[BEGIN EXTRACT]

Check observability system health:
const health = await client.call('engine::health::check', {});

// Returns:
// {
//   status: 'healthy',
//   components: {
//     otel: { status: 'healthy', details: {...} },
//     metrics: { status: 'healthy', details: {...} },
//     logs: { status: 'healthy', details: {...} },
//     spans: { status: 'healthy', details: {...} }
//   },
//   timestamp: 1234567890,
//   version: '0.1.0'
// }

Distributed Tracing

Traces automatically propagate across:
  • HTTP calls
  • Queue messages
  • Stream events
  • State changes
// Publisher (HTTP endpoint)
export async function createOrder(input: any) {
  // This creates a trace span
  const order = await db.orders.create(input.body);
  
  // Queue message inherits trace context
  await client.call('queue.enqueue', {
    topic: 'orders.process',
    data: order,
  });
  
  return order;
}

// Subscriber (continues the trace)

[END EXTRACT]

### EXERCISE GOAL
Duplicate the portion of the observability excerpt starting with "Distributed Tracing" and going on through "Publisher (HTTP endpoint)".

[BEGIN RECORD EXCERPTS]

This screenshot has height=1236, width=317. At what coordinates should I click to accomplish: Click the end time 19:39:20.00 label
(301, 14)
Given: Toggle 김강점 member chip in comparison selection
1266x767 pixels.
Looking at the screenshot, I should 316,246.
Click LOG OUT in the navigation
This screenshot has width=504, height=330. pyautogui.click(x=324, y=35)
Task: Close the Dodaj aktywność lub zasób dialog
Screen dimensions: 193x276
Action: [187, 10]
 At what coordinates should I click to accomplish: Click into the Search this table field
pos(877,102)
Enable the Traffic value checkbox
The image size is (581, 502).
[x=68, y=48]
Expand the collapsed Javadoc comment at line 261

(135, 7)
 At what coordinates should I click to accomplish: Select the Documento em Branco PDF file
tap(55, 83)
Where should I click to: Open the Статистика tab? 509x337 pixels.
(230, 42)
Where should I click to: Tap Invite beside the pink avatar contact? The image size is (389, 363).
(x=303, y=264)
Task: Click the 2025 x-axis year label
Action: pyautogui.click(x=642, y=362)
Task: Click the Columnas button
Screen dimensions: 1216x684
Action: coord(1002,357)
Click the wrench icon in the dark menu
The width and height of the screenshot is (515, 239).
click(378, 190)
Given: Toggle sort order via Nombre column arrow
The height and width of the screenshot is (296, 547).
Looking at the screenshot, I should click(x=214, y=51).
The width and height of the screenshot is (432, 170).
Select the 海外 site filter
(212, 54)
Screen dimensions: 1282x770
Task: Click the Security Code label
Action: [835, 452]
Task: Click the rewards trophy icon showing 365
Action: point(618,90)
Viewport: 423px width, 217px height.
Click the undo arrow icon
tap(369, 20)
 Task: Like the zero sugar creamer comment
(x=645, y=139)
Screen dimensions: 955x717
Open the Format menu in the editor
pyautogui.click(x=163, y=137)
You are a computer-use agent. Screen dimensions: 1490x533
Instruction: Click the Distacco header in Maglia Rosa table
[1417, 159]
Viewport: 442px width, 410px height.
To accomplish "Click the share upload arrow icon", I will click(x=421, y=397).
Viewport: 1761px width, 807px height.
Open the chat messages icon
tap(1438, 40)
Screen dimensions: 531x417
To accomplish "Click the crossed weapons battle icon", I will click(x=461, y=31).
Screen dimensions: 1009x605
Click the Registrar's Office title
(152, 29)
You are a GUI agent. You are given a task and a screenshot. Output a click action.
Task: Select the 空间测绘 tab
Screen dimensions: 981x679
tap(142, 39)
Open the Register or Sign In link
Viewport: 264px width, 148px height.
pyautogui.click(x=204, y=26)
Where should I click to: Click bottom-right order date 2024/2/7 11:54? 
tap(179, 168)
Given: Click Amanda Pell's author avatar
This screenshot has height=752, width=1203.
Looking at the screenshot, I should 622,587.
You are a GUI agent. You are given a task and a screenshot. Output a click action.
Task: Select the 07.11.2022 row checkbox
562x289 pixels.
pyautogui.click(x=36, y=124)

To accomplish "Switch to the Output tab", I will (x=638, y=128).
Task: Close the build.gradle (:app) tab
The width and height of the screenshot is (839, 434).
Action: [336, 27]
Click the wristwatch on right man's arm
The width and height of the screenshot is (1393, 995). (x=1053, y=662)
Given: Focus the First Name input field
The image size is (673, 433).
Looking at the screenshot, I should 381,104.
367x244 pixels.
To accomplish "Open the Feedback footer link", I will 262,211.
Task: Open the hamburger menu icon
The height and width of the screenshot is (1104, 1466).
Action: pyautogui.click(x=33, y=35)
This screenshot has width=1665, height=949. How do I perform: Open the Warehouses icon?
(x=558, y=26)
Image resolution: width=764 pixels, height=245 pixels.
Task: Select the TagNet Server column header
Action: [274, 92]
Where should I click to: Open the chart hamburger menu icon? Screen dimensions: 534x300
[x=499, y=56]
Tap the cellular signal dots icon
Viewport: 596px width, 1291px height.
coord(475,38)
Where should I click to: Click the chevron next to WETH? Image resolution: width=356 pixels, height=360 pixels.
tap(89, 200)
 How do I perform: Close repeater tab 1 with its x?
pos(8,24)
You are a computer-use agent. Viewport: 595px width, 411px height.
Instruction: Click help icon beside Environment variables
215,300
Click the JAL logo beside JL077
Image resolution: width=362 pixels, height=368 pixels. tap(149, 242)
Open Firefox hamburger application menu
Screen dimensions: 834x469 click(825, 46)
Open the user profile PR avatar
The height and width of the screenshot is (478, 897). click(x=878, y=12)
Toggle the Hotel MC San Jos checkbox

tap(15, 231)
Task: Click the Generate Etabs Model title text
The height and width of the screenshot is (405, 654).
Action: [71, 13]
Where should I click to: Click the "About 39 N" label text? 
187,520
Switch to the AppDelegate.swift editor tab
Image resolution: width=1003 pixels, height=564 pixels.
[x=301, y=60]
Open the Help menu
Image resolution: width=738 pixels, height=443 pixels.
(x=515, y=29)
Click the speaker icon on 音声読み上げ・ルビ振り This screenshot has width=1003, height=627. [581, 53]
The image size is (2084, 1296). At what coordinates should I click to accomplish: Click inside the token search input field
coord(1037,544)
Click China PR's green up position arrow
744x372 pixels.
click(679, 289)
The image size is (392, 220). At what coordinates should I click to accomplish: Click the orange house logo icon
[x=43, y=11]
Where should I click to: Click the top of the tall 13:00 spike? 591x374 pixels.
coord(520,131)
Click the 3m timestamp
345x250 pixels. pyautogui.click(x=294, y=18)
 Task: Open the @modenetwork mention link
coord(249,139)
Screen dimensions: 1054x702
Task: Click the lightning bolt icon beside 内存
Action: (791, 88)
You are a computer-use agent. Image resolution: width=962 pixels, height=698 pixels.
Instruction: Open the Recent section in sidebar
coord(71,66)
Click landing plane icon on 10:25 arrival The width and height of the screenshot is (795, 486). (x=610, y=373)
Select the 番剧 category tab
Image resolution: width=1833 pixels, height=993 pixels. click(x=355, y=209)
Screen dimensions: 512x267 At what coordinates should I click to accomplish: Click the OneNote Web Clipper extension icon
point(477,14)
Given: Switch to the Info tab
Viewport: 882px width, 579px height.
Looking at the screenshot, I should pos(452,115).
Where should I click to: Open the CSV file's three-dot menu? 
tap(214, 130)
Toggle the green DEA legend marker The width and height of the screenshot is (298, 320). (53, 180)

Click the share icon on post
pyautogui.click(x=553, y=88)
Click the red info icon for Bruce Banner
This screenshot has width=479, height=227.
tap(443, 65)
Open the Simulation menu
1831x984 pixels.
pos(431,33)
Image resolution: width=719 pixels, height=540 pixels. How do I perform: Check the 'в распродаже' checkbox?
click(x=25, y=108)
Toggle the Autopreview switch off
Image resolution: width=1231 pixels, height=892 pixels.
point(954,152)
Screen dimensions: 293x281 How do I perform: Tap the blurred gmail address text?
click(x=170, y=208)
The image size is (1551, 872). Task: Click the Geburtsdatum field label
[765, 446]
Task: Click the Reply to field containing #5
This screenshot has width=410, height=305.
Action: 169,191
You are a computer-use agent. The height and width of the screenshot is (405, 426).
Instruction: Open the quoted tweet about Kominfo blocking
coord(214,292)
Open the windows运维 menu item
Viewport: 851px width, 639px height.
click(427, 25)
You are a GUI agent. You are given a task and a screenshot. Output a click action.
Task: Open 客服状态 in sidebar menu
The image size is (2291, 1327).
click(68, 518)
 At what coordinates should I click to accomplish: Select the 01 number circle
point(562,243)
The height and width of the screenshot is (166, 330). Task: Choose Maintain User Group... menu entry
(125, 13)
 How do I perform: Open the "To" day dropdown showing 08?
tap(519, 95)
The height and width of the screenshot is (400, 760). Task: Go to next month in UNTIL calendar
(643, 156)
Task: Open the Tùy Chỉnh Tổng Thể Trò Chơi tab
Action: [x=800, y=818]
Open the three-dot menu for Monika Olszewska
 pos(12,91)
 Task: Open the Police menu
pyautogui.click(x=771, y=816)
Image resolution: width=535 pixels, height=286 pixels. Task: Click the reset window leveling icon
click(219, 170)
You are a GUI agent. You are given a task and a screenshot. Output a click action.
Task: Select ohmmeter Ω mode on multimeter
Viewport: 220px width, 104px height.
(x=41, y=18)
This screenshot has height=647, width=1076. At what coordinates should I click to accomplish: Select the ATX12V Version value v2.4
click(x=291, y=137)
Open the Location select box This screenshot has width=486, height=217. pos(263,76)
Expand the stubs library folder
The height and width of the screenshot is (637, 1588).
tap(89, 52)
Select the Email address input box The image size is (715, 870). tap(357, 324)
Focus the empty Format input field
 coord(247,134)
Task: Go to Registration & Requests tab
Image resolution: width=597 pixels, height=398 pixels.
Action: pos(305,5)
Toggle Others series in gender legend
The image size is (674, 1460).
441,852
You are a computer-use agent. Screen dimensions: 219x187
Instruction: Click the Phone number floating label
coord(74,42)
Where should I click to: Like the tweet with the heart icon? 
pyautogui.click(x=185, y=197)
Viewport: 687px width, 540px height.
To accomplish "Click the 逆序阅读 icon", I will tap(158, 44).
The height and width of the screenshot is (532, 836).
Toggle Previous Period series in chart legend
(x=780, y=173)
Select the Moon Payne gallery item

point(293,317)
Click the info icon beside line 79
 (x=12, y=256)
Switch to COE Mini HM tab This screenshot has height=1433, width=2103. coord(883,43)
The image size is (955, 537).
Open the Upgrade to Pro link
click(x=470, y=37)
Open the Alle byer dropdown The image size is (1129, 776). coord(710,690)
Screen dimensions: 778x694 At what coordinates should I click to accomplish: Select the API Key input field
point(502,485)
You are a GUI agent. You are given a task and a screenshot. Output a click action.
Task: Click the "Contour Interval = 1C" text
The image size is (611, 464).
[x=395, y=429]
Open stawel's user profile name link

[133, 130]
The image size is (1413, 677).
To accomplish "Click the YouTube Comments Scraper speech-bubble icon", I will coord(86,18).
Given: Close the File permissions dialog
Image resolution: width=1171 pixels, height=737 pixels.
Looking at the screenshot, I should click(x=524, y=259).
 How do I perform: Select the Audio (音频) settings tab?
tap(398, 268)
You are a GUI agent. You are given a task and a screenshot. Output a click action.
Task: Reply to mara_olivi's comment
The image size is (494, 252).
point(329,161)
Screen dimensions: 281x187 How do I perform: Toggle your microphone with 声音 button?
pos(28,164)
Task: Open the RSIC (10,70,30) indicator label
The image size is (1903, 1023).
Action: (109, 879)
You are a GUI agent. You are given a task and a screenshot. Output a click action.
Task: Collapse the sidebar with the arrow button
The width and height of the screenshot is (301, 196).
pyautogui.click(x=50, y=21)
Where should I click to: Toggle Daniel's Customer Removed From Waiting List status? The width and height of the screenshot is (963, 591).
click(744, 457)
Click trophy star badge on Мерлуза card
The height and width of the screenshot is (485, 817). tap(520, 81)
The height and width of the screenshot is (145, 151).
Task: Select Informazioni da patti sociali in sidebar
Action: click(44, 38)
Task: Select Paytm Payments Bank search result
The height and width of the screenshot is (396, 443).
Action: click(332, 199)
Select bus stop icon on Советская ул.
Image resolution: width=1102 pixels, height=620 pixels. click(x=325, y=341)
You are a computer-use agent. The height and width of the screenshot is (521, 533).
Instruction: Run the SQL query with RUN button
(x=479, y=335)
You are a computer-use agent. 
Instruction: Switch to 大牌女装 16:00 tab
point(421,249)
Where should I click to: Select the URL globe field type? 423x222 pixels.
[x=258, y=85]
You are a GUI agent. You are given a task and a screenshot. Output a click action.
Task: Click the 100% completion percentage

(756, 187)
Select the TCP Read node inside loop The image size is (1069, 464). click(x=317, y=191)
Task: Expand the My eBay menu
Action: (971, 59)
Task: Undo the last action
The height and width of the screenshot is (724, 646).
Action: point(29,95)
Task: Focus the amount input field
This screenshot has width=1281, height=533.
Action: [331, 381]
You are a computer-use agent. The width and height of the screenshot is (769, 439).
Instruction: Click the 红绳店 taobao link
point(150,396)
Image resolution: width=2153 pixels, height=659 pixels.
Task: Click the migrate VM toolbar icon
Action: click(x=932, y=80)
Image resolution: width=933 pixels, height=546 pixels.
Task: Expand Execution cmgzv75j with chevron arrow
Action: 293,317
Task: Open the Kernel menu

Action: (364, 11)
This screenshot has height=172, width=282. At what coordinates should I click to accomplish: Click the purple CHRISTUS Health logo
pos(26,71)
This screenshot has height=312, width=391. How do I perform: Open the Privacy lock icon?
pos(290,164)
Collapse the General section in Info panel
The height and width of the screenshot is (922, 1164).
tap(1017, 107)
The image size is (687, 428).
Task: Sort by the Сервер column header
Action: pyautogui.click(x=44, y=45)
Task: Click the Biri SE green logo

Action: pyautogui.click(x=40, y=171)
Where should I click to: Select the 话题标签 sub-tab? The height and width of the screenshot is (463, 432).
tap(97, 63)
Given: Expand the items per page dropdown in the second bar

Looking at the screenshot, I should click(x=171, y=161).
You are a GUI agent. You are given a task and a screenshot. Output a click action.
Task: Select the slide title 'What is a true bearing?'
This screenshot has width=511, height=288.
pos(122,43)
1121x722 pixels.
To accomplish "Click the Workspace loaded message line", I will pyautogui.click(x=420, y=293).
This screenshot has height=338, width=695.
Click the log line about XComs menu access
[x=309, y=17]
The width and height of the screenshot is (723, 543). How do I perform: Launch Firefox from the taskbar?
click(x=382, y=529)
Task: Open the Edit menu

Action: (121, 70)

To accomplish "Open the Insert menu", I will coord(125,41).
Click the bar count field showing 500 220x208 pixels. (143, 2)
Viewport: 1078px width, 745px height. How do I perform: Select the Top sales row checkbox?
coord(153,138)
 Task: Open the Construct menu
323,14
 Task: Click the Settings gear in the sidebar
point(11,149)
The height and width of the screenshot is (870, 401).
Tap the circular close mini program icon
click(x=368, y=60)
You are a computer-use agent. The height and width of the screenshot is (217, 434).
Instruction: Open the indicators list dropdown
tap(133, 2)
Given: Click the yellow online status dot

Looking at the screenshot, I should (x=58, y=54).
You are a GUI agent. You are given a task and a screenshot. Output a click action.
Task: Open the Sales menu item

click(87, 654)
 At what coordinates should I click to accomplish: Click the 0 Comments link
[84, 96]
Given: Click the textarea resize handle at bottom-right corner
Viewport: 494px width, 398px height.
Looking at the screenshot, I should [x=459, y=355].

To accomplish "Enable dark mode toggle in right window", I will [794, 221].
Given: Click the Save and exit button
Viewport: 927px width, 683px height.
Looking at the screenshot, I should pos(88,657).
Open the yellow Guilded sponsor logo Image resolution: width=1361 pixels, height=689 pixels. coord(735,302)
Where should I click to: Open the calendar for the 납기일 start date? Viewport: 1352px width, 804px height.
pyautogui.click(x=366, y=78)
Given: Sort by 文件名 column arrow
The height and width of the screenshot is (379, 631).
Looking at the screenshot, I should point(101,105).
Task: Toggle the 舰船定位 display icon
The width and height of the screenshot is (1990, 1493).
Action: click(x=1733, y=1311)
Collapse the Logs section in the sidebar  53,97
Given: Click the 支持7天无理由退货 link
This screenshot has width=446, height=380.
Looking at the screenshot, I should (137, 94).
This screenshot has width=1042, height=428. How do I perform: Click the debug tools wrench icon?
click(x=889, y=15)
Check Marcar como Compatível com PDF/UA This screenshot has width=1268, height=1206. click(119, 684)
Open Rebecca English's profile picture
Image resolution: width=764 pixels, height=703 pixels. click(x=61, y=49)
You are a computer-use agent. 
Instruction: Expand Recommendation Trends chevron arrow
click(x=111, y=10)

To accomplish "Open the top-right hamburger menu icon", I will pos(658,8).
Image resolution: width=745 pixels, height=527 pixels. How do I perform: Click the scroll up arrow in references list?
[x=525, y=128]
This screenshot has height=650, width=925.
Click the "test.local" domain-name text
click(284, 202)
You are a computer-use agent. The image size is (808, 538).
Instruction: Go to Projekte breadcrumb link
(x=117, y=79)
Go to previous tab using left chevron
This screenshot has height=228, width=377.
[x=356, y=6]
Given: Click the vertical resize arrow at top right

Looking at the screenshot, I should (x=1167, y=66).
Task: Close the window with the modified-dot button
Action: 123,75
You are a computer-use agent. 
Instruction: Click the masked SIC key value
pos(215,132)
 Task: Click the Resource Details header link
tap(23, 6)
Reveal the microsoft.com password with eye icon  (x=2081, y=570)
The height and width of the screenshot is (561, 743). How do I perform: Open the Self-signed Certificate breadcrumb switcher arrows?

[END RECORD EXCERPTS]

### REPLY
Distributed Tracing

Traces automatically propagate across:
  • HTTP calls
  • Queue messages
  • Stream events
  • State changes
// Publisher (HTTP endpoint)